Problem description
Begin at the line that has "Tüm Endeksler (149, 2475)" and continue through the last line of the records below. Rewrite each of those lines in full and shift every coordinate in the answers by adding 97 to each of its numbers.

Item position entries
■ ■ ■
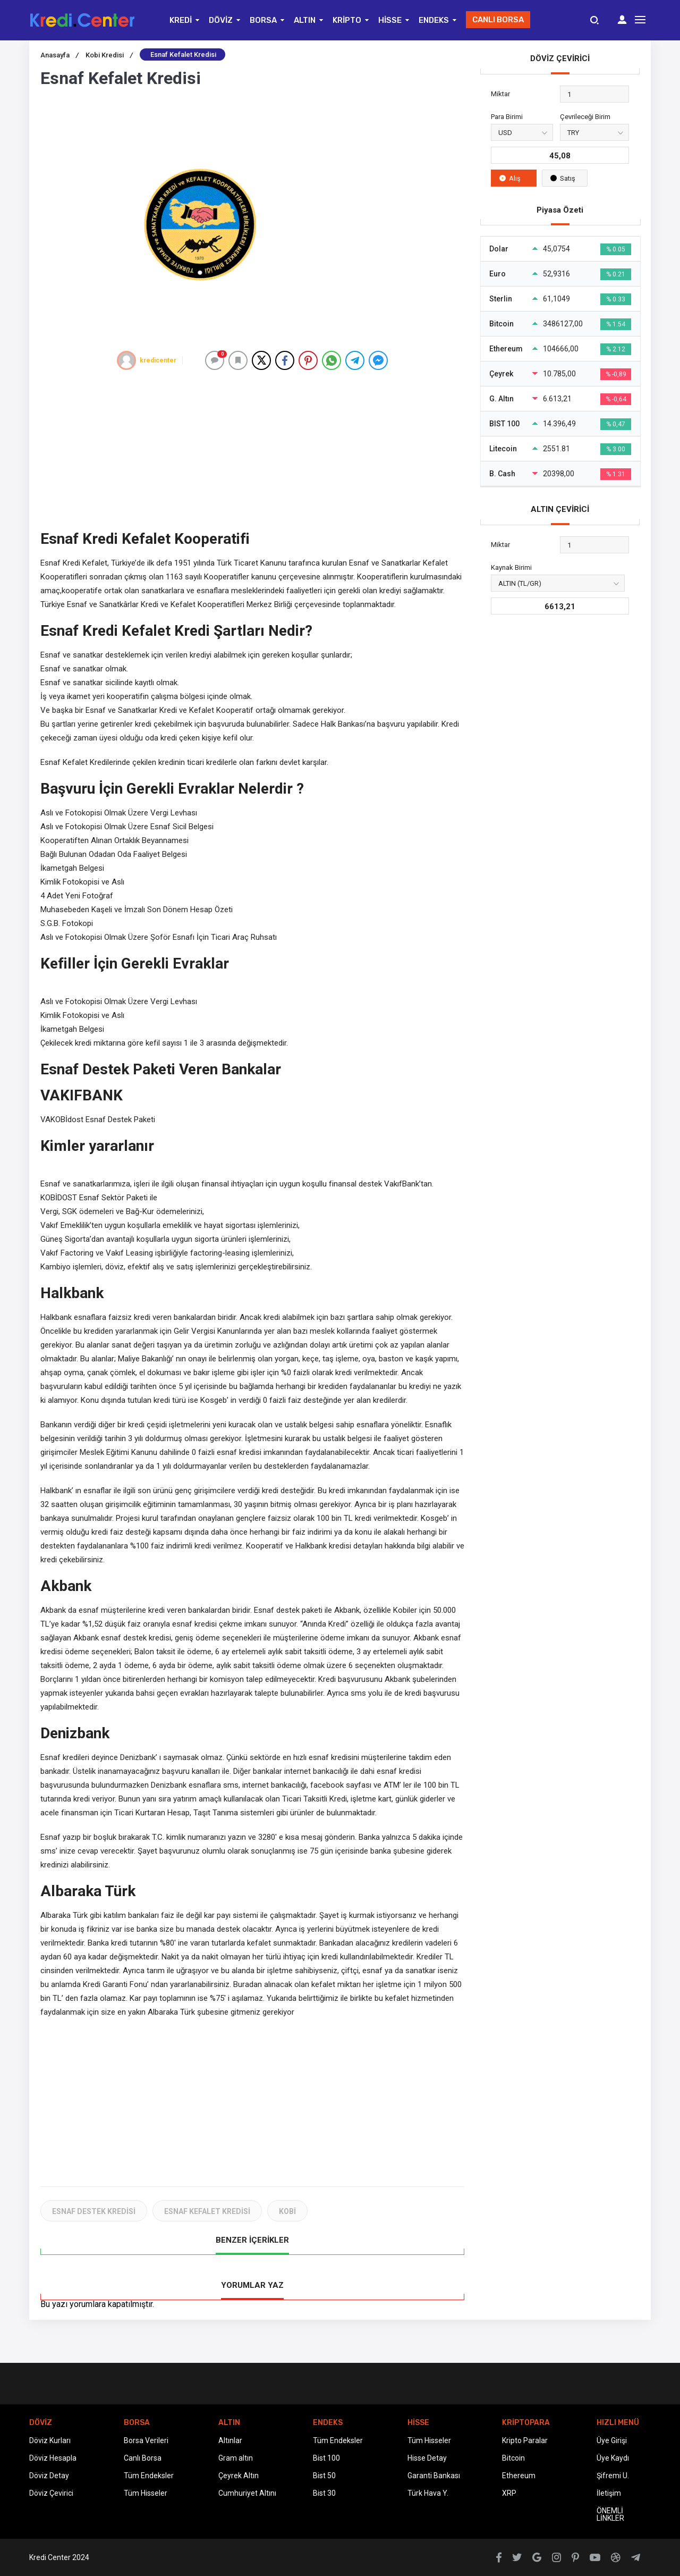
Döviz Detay (49, 2475)
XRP (509, 2493)
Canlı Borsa (143, 2458)
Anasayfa (59, 55)
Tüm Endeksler (149, 2475)
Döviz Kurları (50, 2440)
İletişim (609, 2493)
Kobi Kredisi (109, 55)
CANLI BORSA (498, 19)
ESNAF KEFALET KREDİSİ (207, 2211)
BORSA (263, 20)
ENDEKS (434, 20)
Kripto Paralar (525, 2440)
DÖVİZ (221, 20)
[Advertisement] (252, 450)
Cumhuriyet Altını (247, 2493)
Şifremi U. (613, 2475)
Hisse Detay (427, 2458)
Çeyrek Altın (238, 2475)
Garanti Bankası (433, 2475)
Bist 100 (326, 2458)
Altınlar (230, 2440)
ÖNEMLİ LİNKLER (610, 2514)
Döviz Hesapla (52, 2458)
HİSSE (390, 20)
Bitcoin (513, 2458)
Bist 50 (324, 2475)
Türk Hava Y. (427, 2493)
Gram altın (235, 2458)
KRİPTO (347, 20)
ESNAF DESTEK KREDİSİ (93, 2211)
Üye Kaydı (613, 2458)
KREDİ (180, 20)
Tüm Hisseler (145, 2493)
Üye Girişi (612, 2440)
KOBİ (287, 2211)
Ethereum (519, 2475)
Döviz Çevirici (51, 2493)
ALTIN (305, 20)
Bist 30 (324, 2493)
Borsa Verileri (146, 2440)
■ ■ ■
Completed task
Tüm Endeksler (246, 2572)
Döviz Kurları (147, 2537)
İletişim (706, 2590)
Kobi Kredisi (206, 152)
CANLI BORSA (595, 116)
ESNAF KEFALET KREDİSİ (304, 2308)
BORSA (360, 117)
ENDEKS (531, 117)
Kripto Paralar (622, 2537)
DÖVİZ (318, 117)
[Advertisement] (349, 547)
Cumhuriyet Altını (344, 2590)
Şifremi U. (710, 2572)
Hisse Detay (524, 2555)
Çeyrek Altın (335, 2572)
Garanti Bankası (530, 2572)
Bist 100 (423, 2555)
Altınlar (327, 2537)
ÖNEMLİ LİNKLER (707, 2611)
Döviz Hesapla (149, 2555)
HİSSE (487, 117)
Bitcoin (610, 2555)
Bist 50 (421, 2572)
Türk Hava Y. (524, 2590)
Gram altın (332, 2555)
KRİPTO (444, 117)
ESNAF DESTEK KREDİSİ (190, 2308)
Üye Kaydı (710, 2555)
KREDİ (277, 117)
Tüm Hisseler (242, 2590)
Üye Girişi (709, 2537)
KOBİ (384, 2308)
Ethereum (616, 2572)
Döviz Çevirici (148, 2590)
ALTIN (402, 117)
Bist 30 (421, 2590)
Borsa Verileri (243, 2537)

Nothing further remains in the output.